Task instructions: Exactly the lines from the line that has "Save the drawing as JSON" through the final line below are to be retyped, and the pictures are not.
[[ Extracted information open ]]
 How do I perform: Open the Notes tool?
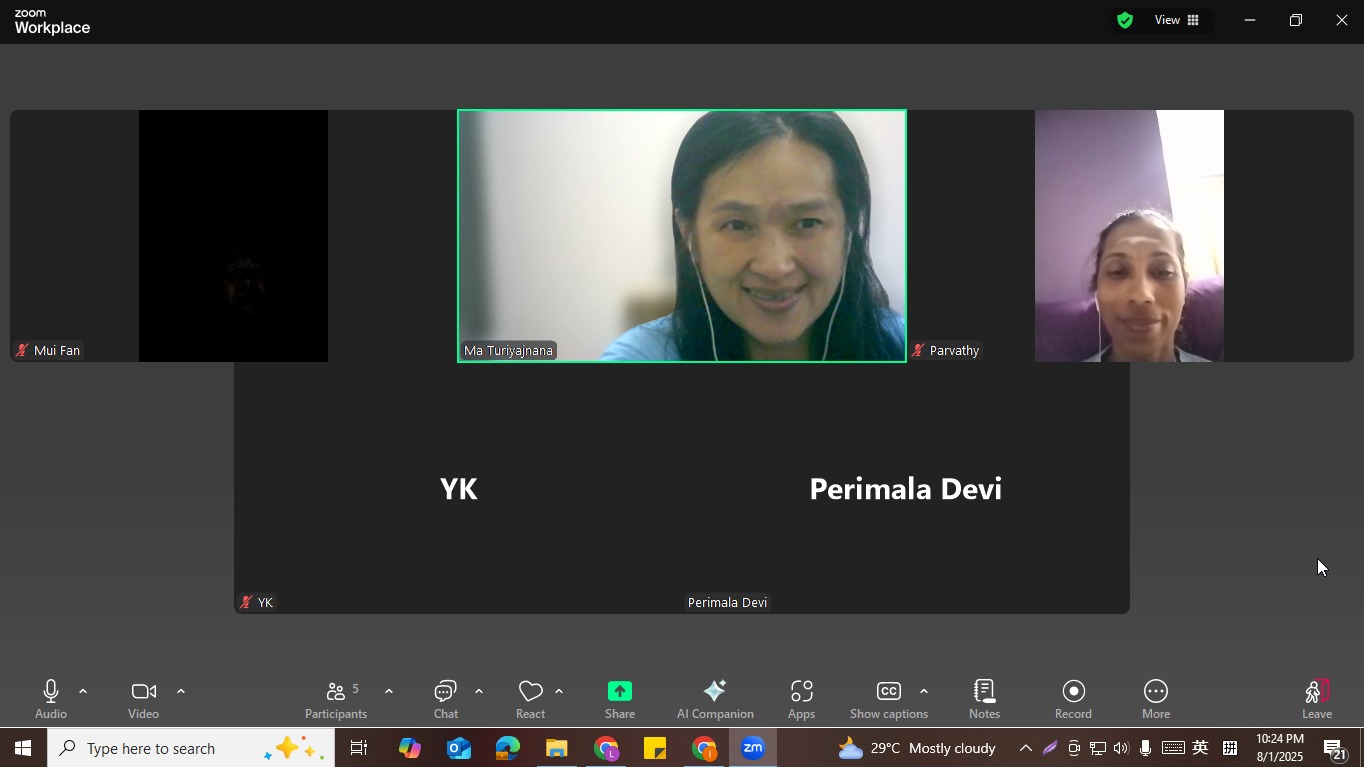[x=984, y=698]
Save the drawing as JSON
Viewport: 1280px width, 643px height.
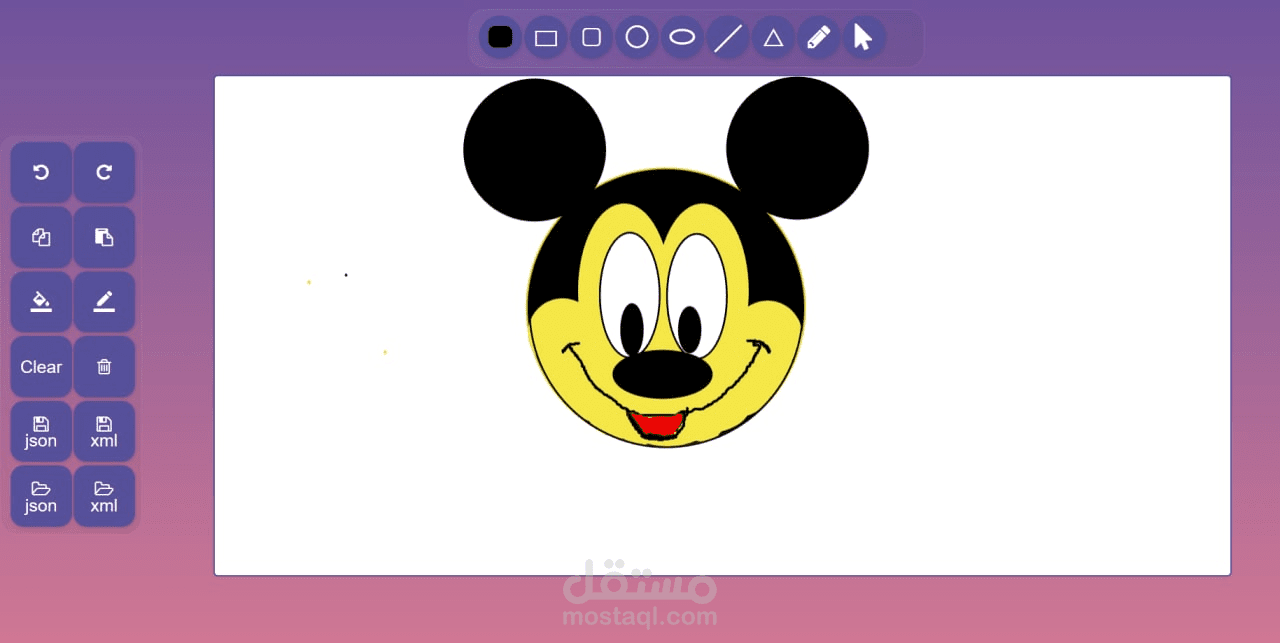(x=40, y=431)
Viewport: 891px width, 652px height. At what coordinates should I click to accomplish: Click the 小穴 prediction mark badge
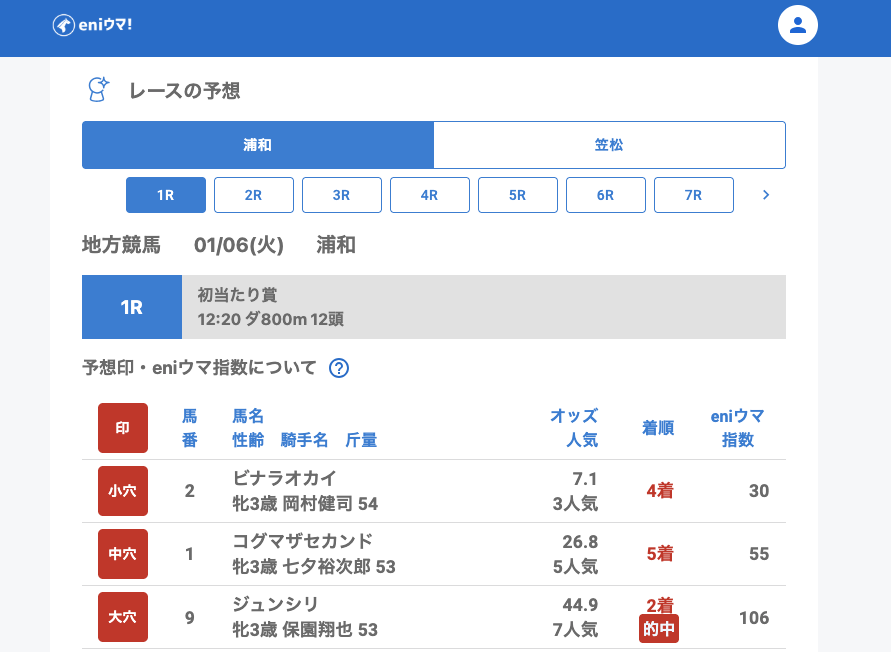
[[ Extracted information closed ]]
The completed task:
Save the drawing as JSON
Viewport: 1280px width, 643px height.
(x=40, y=431)
Viewport: 891px width, 652px height. At what coordinates should I click to accomplish: Click the 小穴 prediction mark badge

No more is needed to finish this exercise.